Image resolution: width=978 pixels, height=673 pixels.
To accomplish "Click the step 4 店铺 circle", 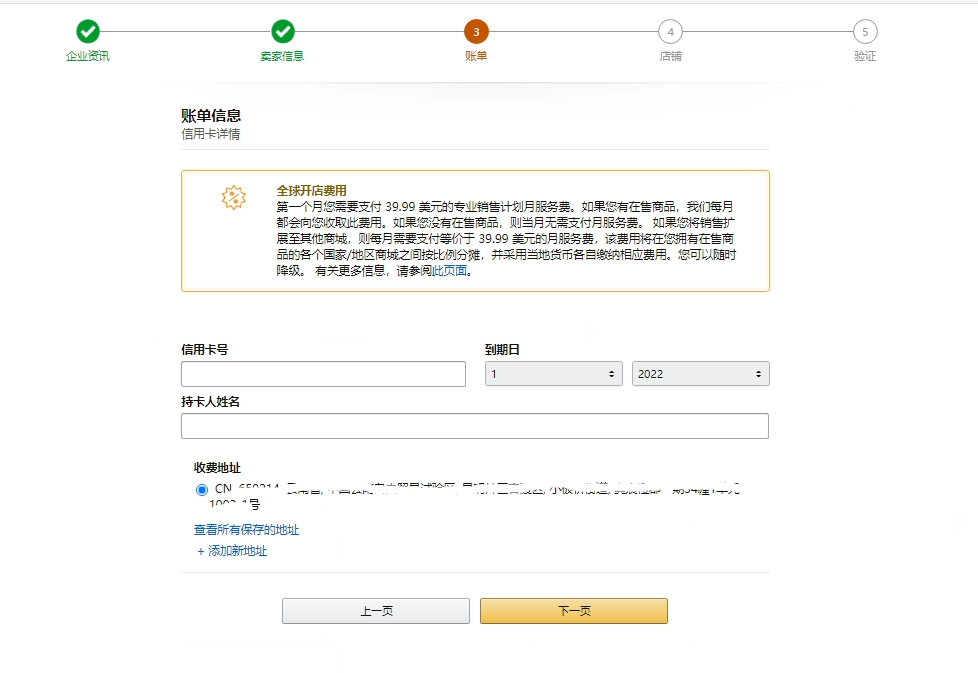I will [x=671, y=31].
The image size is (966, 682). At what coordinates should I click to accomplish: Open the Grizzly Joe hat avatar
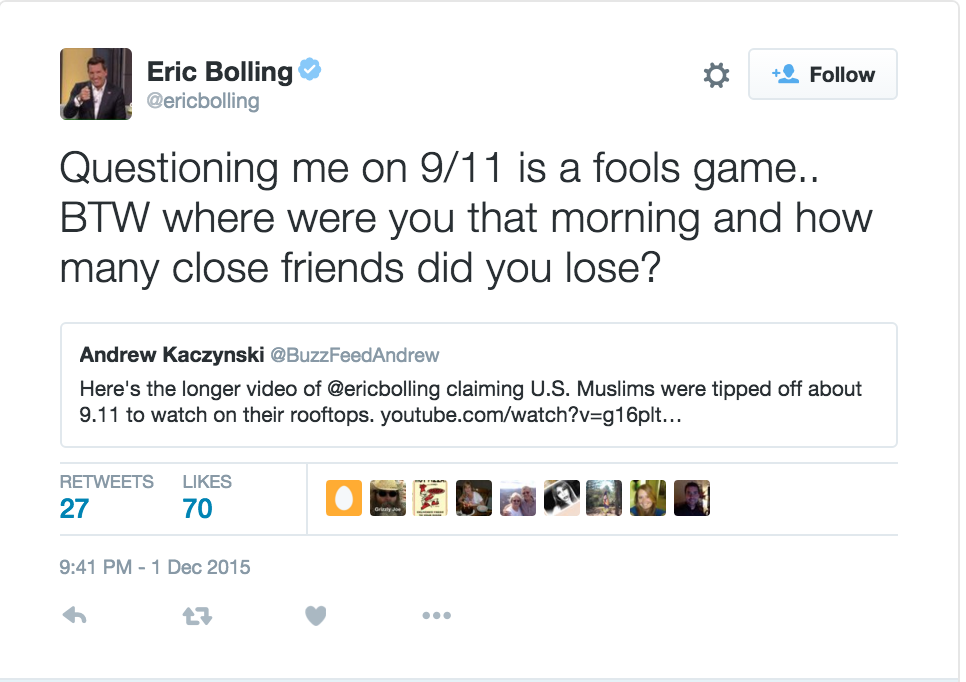tap(388, 498)
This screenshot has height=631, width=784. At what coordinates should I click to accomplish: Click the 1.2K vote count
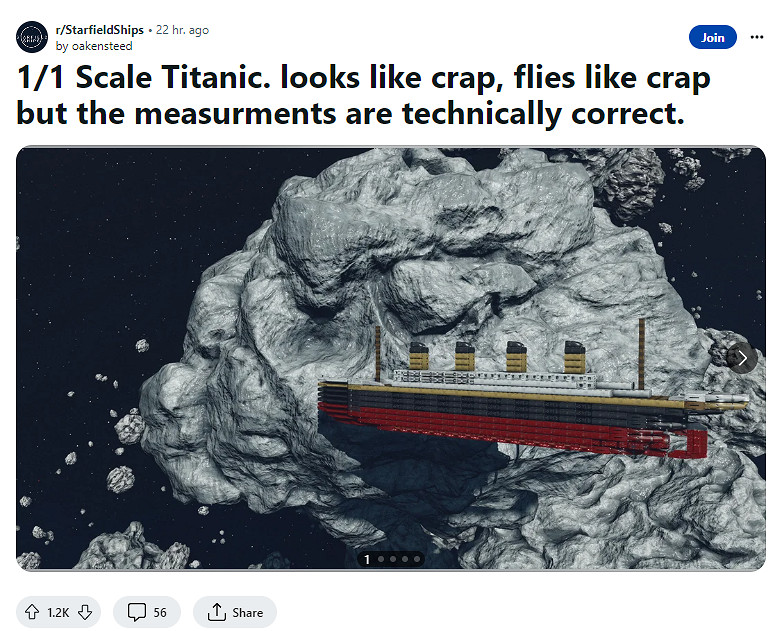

########################################

◆ **Instructions for the task**: Revise the records from the line containing "The image size" through the end of the records, replacing "coordinates" with "position" and changing nothing else. Leave the pictures out of your answer.

◆ **Output for this exercise**:
The image size is (966, 682). At what position should I click to accomplish: Open the Grizzly Joe hat avatar
tap(388, 498)
This screenshot has height=631, width=784. At what position should I click to accomplish: Click the 1.2K vote count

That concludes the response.